[Bug 2125145] Re: [SRU] Makedumpfile: Errors and Page Exclusions When Opening Kernel Crashdump Files Generated on the Latest HWE Kernel
Dave Jones
2125145 at bugs.launchpad.net
Mon Dec 15 14:33:28 UTC 2025
Thanks for the updated diffs; sponsoring for questing:
Uploading crash_8.0.6-1ubuntu2.25.10.1.dsc
Uploading crash_8.0.6-1ubuntu2.25.10.1.debian.tar.xz
Uploading crash_8.0.6-1ubuntu2.25.10.1_source.buildinfo
Uploading crash_8.0.6-1ubuntu2.25.10.1_source.changes
--
You received this bug notification because you are a member of Ubuntu
Sponsors, which is subscribed to the bug report.
https://bugs.launchpad.net/bugs/2125145
Title:
[SRU] Makedumpfile: Errors and Page Exclusions When Opening Kernel
Crashdump Files Generated on the Latest HWE Kernel
Status in crash package in Ubuntu:
Fix Released
Status in makedumpfile package in Ubuntu:
Fix Released
Status in crash source package in Noble:
New
Status in makedumpfile source package in Noble:
New
Status in crash source package in Plucky:
New
Status in makedumpfile source package in Plucky:
Fix Released
Status in crash source package in Questing:
New
Status in makedumpfile source package in Questing:
Fix Released
Status in crash source package in Resolute:
Fix Released
Status in makedumpfile source package in Resolute:
Fix Released
Bug description:
Note: Original description is at the bottom of this report
[Impact]
The current versions of Makedumpfile and Crash in the -updates pocket
on Noble do not support the latest hardware enablement kernel for that
platform, which is 6.14. There are several architecture-dependent and
kernel flavor-dependent behaviours that I will outline below, but the
steps to reproduce are the same.
Reproducer steps:
-----------------
Boot into a hardware enablement kernel.

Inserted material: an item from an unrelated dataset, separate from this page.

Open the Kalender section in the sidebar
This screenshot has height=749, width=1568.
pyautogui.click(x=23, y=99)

For example, on arm64 use the
6.14.0-1008-nvidia-64k kernel:
KERNEL_VERSION=6.14.0-1008-nvidia-64k
DISTRO=noble
sudo apt update
sudo apt install ubuntu-dbgsym-keyring
echo "deb http://ddebs.ubuntu.com ${DISTRO} main restricted universe multiverse
deb http://ddebs.ubuntu.com ${DISTRO}-updates main restricted universe multiverse | \
sudo tee /etc/apt/sources.list.d/ddebs.list
sudo apt update
sudo apt install linux-image-${KERNEL_VERSION}
sudo apt install linux-image-unsigned-${KERNEL_VERSION}-dbgsym
Modify grub's cmdline to specify a crashkernel: GRUB_CMDLINE_LINUX_DEFAULT="quiet splash crashkernel=512M" # Or similar
sudo update-grub
sudo apt install kexec-tools kdump-tools crash makedumpfile
sudo systemctl enable kdump-tools
sudo systemctl start kdump-tools
sudo reboot
echo c | sudo tee /proc/sysrq-trigger
After the machine recovers,
crash /usr/lib/debug/boot/<kernel-dbgsym> /var/crash/<dump-dir>/<dump-
file>
Results on Arm64
----------------
crash 8.0.4
Copyright (C) 2002-2022 Red Hat, Inc.
...
For help, type "help".
Type "apropos word" to search for commands related to "word"...

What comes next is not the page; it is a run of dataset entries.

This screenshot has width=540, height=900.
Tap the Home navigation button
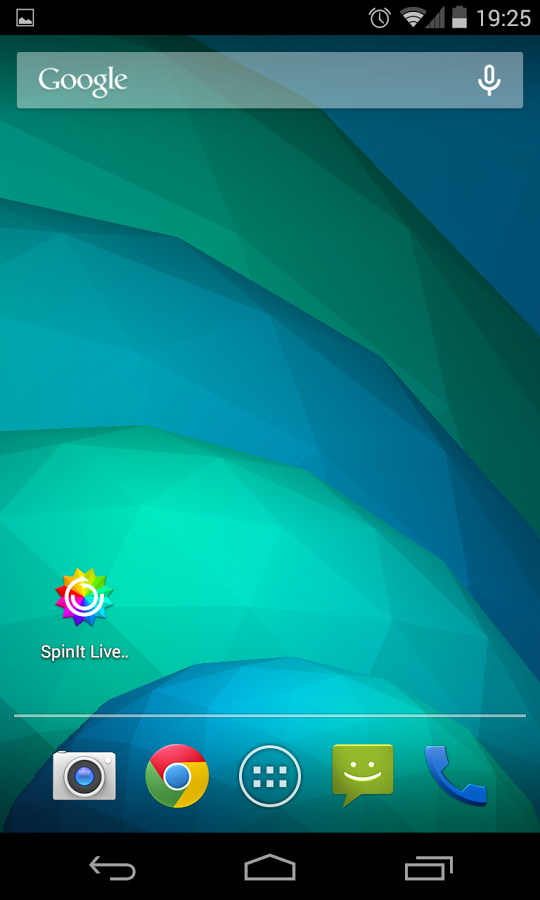270,867
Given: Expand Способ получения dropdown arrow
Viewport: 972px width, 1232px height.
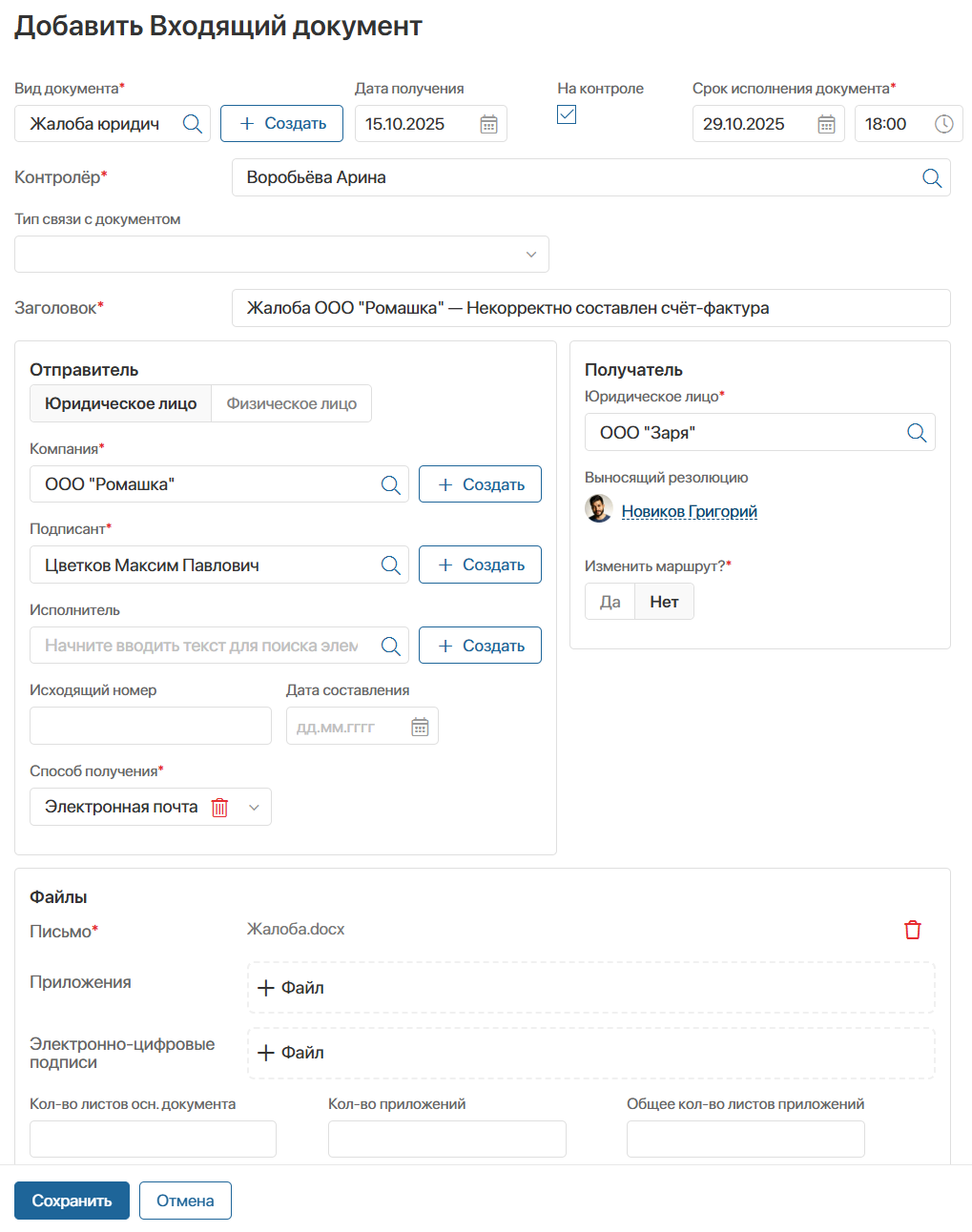Looking at the screenshot, I should tap(254, 808).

please wait... (gathering task table data)
crash: page excluded: kernel virtual address: ffff07ffa042d8e0 type: "xa_node.slots[off]"
Results on amd64
----------------
On an amd64 machine, using a kernel such as linux-
image-6.14.0-29-generic results in crash failing to open. No error is
printed but we don't obtain the prompt:
crash 8.0.4
...
For help, type "help".
Type "apropos word" to search for commands related to "word"...

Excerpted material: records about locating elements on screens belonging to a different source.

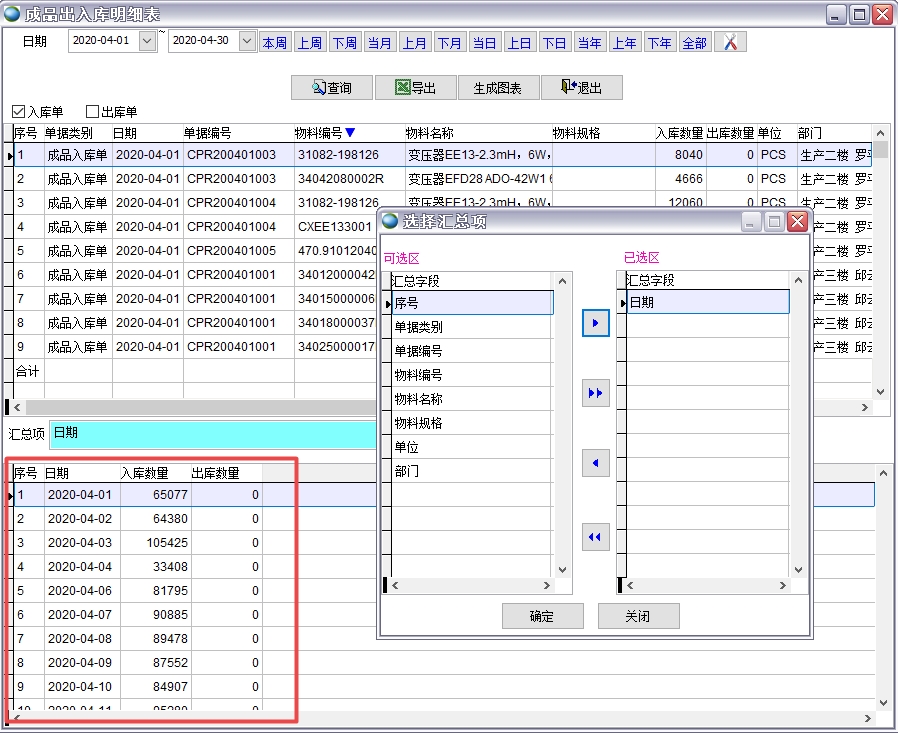This screenshot has width=898, height=733.
Task: Enable the 出库单 checkbox
Action: pos(93,112)
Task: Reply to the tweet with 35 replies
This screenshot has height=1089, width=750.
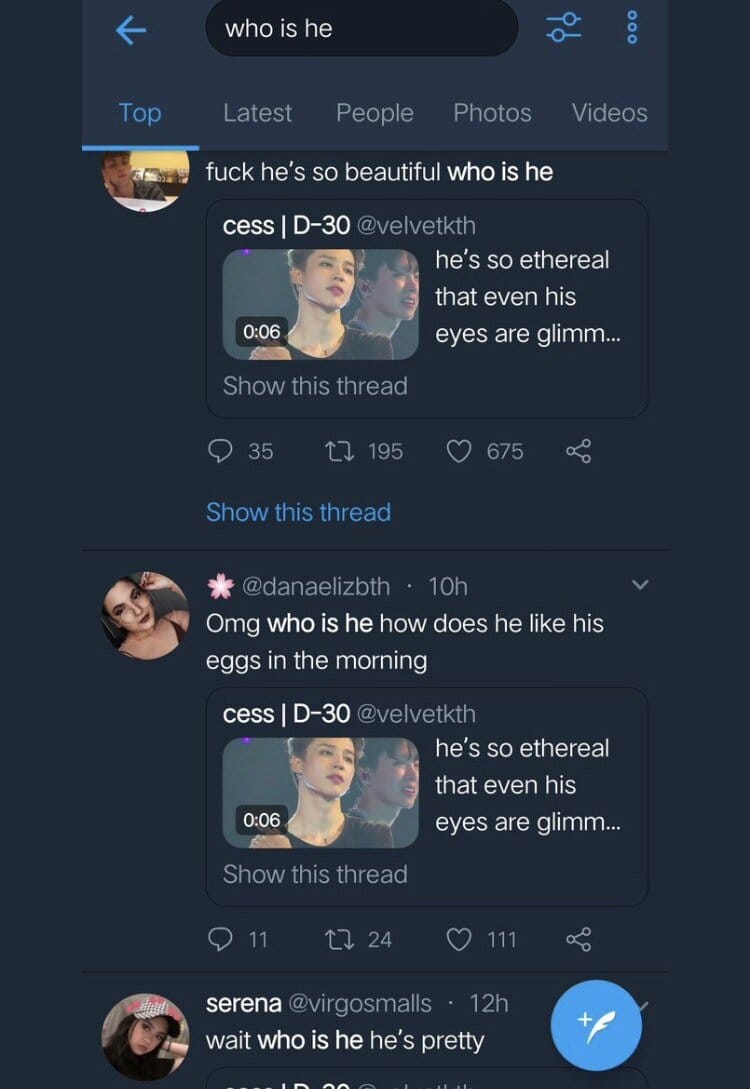Action: point(220,452)
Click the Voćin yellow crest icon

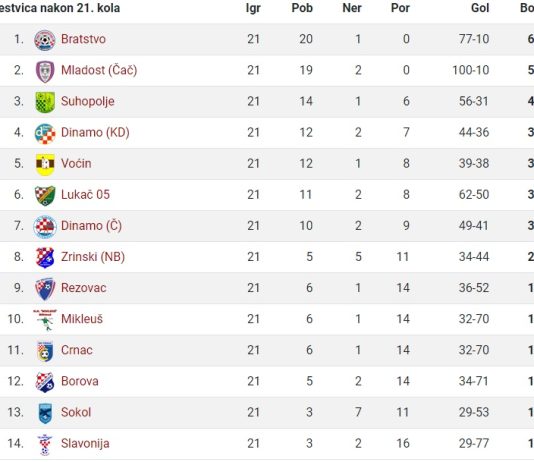coord(45,164)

# Program exits and no prompt is presented
[Test Plan]
* Ensure that with the proposed combination of makedumpfile and crash is capable of generating and subsequently opening crashdumps on the HWE and GA kernels available for that platform. Here is the mapping ATOW:
Noble GA: 6.8
Noble HWE: 6.14
Plucky (interim release, no HWE): 6.14
Questing (interim release, no HWE): 6.17
Resolute (development): 6.17 (as of Oct. 14th 2025)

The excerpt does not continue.